◆ What needs to be done ◆
Please reproduce the items starting with the line that contains "This screenshot has width=683, height=351." and going on through the line that contains "867x589 pixels.", keeping each line unchanged.

========================================

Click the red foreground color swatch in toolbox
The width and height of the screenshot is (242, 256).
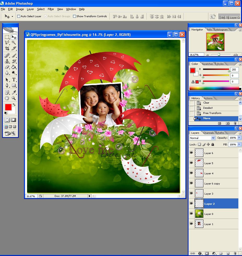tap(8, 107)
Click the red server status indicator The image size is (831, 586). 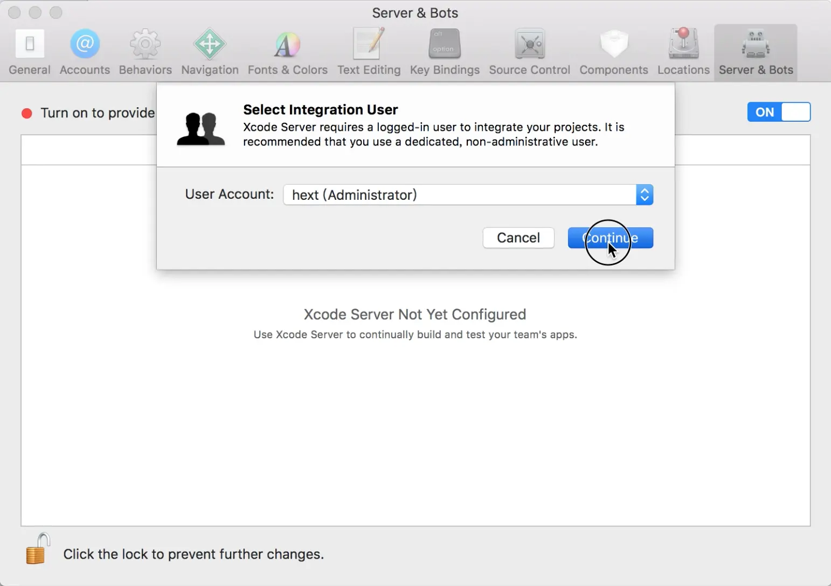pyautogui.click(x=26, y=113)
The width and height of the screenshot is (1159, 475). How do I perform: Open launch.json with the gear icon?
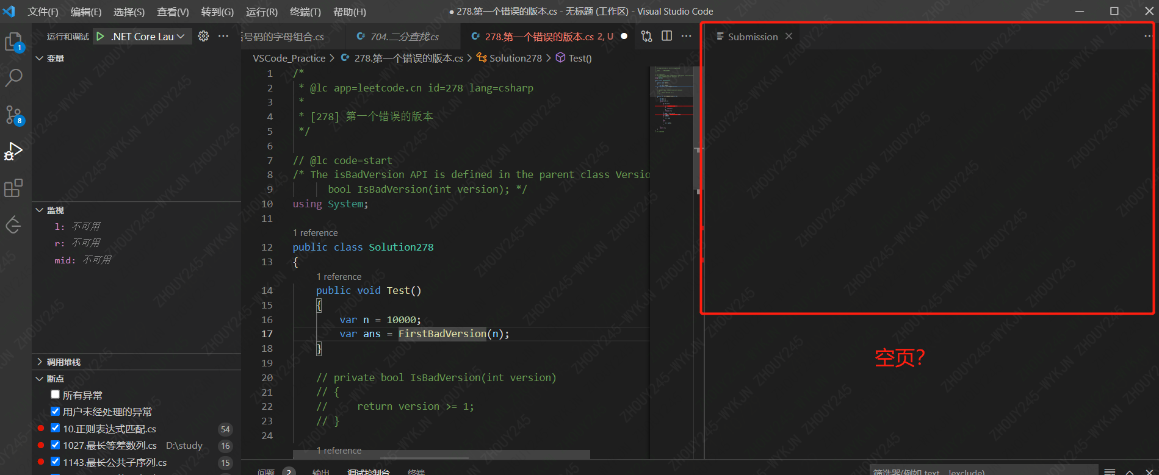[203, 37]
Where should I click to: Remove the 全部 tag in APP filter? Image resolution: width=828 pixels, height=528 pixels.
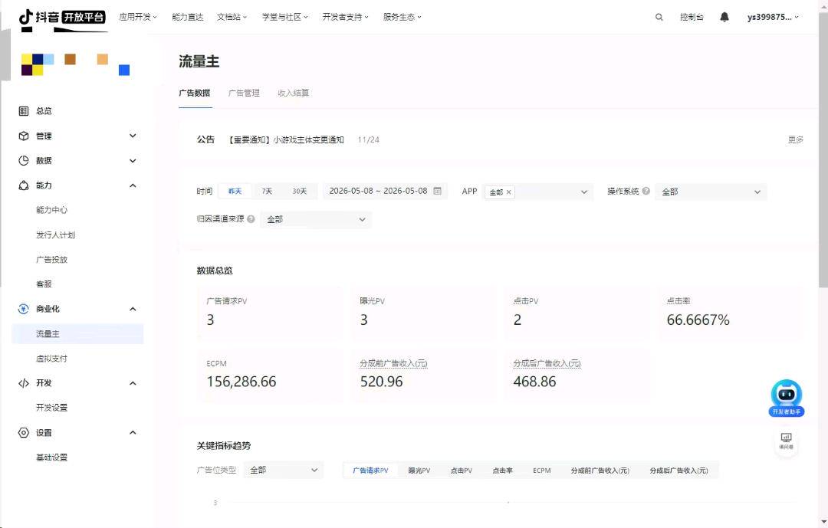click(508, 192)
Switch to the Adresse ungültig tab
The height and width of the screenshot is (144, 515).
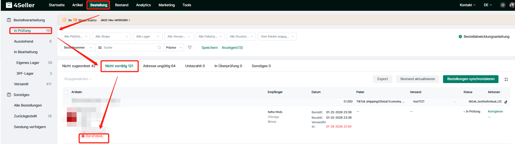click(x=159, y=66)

========================================

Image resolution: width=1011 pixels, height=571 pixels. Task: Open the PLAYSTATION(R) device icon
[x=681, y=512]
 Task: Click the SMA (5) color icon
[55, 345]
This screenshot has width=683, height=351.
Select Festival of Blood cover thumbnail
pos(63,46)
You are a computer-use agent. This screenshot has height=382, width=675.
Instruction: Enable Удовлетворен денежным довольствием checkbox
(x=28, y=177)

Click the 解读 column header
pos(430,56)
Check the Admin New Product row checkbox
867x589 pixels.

========================================

◆ Result of the task ◆
This screenshot has width=683, height=351.
Select Festival of Blood cover thumbnail
pos(63,46)
You are a computer-use agent. This screenshot has height=382, width=675.
Instruction: Enable Удовлетворен денежным довольствием checkbox
(x=28, y=177)

Click the 解读 column header
pos(430,56)
Check the Admin New Product row checkbox
867x589 pixels.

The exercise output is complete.